Dans le style assez châtié qui les caractérise, les chantres des chasseurs embellissent leurs productions de phrases elliptiques relatives au destin. Quelques aspects du destin reviennent très souvent :

– Caractère individuel et divin du destin

“Chacun porte en lui la parole de sa création

Tout comme la parole de sa naissance”.

Bèè ni’ dakan ; bèè ni’ nakan.

Le destin est individuel et s’assume comme tel même si les hommes, bien souvent, voulaient le percevoir autrement :


“Personne ne peut échapper à son destin, sûrement.

Celui pour lequel Dieu t’a créé,

Le vœu des hommes,

C’est de te soustraire à celui de Dieu.

Or Dieu n’a pas fait les hommes semblables”.

– Le destin est inéluctable :

“Lève-toi et quitte la place où tu es assis,

Cela est une parole véridique [un ordre exécutable].

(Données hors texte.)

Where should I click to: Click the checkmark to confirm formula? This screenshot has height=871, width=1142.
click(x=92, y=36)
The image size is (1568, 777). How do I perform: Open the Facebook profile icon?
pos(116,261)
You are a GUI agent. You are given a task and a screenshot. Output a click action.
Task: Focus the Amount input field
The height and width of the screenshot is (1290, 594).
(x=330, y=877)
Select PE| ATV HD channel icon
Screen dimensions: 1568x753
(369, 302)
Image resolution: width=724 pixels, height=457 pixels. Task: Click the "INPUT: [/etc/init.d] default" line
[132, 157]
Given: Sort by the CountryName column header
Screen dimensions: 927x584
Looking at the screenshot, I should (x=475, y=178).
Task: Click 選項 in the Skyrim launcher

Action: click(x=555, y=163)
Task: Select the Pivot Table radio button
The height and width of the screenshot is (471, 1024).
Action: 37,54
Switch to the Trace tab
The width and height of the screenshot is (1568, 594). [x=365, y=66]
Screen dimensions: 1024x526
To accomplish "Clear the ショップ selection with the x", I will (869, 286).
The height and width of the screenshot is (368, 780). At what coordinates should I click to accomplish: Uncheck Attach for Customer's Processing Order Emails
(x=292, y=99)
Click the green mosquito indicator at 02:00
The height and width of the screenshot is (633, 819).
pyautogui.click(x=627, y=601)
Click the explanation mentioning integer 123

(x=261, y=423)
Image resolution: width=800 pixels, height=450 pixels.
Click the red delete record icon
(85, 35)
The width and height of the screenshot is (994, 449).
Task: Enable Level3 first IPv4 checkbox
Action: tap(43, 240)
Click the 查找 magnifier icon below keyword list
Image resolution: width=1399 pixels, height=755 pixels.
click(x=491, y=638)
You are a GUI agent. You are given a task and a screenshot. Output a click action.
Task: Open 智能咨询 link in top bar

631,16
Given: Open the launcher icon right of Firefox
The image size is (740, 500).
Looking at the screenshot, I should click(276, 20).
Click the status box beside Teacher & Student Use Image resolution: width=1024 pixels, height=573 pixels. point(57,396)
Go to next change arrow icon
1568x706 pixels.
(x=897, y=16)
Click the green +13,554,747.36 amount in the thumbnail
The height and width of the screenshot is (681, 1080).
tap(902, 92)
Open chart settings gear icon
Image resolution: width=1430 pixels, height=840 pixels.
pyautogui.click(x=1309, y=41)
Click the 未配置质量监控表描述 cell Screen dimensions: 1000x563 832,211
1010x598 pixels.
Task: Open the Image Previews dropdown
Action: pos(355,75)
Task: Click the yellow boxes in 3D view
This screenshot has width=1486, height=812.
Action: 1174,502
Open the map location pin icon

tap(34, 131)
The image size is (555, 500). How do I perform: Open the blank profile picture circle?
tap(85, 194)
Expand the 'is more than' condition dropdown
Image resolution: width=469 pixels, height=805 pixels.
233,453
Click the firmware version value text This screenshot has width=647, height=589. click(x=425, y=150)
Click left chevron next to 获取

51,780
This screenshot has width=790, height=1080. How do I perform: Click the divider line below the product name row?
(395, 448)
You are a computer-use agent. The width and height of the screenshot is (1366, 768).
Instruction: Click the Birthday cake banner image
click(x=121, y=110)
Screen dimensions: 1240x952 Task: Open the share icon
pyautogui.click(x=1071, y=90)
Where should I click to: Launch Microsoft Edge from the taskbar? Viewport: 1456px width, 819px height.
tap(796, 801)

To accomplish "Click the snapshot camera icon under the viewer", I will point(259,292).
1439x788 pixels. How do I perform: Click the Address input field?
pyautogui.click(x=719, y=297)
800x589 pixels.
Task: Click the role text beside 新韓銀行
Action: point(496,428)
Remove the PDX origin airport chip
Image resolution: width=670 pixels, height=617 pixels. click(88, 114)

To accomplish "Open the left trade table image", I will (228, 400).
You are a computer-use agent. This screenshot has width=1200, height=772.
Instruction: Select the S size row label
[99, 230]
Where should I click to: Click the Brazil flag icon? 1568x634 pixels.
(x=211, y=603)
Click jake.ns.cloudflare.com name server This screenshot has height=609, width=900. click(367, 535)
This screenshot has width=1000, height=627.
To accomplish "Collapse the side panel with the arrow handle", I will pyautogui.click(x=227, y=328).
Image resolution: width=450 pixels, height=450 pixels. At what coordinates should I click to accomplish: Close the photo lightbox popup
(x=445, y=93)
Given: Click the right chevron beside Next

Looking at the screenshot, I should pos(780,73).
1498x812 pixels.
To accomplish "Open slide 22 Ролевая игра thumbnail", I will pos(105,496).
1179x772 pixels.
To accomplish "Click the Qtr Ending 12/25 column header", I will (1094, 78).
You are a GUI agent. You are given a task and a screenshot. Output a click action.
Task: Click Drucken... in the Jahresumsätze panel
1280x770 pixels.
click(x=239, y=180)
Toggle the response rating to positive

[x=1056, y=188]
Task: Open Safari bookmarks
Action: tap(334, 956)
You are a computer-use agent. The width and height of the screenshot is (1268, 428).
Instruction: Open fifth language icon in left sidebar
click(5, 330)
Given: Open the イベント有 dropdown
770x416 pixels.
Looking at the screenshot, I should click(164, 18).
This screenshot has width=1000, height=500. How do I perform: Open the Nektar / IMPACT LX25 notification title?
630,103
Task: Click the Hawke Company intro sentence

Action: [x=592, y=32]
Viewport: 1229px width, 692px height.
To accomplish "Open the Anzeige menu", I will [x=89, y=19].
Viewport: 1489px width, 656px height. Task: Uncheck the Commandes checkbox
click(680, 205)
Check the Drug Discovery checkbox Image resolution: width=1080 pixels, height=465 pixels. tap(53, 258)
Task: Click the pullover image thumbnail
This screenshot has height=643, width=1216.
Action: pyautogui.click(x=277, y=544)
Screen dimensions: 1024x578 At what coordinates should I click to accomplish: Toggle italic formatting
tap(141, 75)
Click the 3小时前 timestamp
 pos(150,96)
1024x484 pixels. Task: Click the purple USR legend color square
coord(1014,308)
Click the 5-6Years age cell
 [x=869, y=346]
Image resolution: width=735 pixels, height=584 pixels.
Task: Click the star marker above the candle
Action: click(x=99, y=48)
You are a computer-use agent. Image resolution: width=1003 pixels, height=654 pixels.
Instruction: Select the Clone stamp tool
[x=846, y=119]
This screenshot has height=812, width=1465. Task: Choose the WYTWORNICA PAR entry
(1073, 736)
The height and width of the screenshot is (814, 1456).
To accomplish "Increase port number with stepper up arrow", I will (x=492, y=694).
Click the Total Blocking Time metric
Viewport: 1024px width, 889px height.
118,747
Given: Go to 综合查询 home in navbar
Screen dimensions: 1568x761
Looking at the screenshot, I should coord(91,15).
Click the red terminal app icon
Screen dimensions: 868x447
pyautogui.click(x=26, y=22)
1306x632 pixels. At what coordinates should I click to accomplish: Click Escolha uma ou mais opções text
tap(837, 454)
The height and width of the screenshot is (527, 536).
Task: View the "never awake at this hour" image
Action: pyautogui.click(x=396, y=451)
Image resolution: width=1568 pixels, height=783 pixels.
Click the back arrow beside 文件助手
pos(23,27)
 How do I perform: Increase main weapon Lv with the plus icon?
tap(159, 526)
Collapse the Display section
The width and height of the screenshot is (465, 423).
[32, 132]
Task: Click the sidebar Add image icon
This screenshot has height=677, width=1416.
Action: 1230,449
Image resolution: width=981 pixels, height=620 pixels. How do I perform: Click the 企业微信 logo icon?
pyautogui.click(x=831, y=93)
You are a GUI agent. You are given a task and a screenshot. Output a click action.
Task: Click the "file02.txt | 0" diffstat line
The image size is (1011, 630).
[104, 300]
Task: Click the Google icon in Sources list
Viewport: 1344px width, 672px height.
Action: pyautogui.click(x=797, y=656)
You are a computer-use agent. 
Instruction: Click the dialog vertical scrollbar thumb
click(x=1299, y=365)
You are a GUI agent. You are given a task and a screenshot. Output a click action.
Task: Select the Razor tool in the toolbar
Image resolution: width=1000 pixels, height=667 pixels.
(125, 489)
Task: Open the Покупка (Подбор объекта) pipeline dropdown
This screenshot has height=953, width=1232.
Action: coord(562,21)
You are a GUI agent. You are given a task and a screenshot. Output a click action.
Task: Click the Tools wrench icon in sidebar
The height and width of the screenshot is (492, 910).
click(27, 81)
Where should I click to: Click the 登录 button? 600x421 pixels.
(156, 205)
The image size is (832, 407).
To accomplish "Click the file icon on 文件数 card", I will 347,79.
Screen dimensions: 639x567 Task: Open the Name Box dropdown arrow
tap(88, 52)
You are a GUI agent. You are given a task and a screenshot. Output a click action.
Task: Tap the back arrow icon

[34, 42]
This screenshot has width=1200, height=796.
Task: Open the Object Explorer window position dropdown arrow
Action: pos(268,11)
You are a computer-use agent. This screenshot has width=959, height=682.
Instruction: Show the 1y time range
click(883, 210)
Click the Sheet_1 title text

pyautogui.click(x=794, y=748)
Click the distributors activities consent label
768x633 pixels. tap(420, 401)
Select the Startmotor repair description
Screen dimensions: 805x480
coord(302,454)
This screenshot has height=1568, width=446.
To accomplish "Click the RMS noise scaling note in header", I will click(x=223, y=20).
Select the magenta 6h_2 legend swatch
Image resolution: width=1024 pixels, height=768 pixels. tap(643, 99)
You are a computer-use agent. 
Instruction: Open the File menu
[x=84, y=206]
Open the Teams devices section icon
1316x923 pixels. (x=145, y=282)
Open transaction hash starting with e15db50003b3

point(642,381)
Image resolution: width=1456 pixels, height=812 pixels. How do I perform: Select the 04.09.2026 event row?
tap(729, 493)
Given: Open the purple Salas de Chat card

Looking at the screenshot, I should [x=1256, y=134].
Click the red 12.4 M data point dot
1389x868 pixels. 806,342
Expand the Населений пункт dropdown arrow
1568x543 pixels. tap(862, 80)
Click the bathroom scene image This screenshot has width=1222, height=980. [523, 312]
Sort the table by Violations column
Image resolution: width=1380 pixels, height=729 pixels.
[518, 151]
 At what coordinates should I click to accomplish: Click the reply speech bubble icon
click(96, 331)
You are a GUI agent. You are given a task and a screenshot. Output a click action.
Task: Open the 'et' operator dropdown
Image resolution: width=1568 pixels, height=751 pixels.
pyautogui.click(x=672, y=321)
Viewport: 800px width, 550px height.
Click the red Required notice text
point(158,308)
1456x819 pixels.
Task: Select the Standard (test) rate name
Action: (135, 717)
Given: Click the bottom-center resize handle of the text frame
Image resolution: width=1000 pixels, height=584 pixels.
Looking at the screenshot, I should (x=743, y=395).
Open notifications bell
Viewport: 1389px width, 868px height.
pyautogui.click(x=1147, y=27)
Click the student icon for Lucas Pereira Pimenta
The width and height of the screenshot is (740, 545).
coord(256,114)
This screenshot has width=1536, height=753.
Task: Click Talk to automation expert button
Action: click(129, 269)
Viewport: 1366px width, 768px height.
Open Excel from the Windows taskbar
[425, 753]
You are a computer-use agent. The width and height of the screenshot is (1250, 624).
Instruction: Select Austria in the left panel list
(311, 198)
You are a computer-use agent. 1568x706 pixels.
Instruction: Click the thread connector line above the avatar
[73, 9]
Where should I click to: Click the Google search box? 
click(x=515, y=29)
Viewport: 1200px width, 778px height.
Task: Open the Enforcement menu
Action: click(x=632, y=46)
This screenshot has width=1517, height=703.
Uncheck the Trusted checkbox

[Mais dire] lève-toi et abandonne ce pour quoi tu es fait,

Le brave [l’homme] se promène avec son destin”.

Ceci montre qu’il est impossible d’empêcher un homme d’accomplir son destin. Où qu’il soit, il sera toujours sur la voie que Dieu lui a tracée.

– Le destin tragique :

Les chasseurs traditionnels, donso, sont particulièrement sensibles à cet aspect du destin, et pour cause ! Ils se présentent comme des personnages au destin tragique.

“Si Dieu t’a créé pour faire le malheur,

Tu ne pourrais qu’accomplir ce malheur ;

L’on ne saurait échapper à son destin en aucune façon”.

“Le destin est amer comme le jus de caïlcédrat”.

 

Fodé Moussa SIDIBE

1A propos des signes, voir M. Griaule et G. Dieterlen, Signes graphiques soudanais, Paris, Hermann et Cie, 1951. Et G. Dieterlen et Y. Cissé, Fondements de la société d’initiation du Komo, Paris, La Haye, 1972.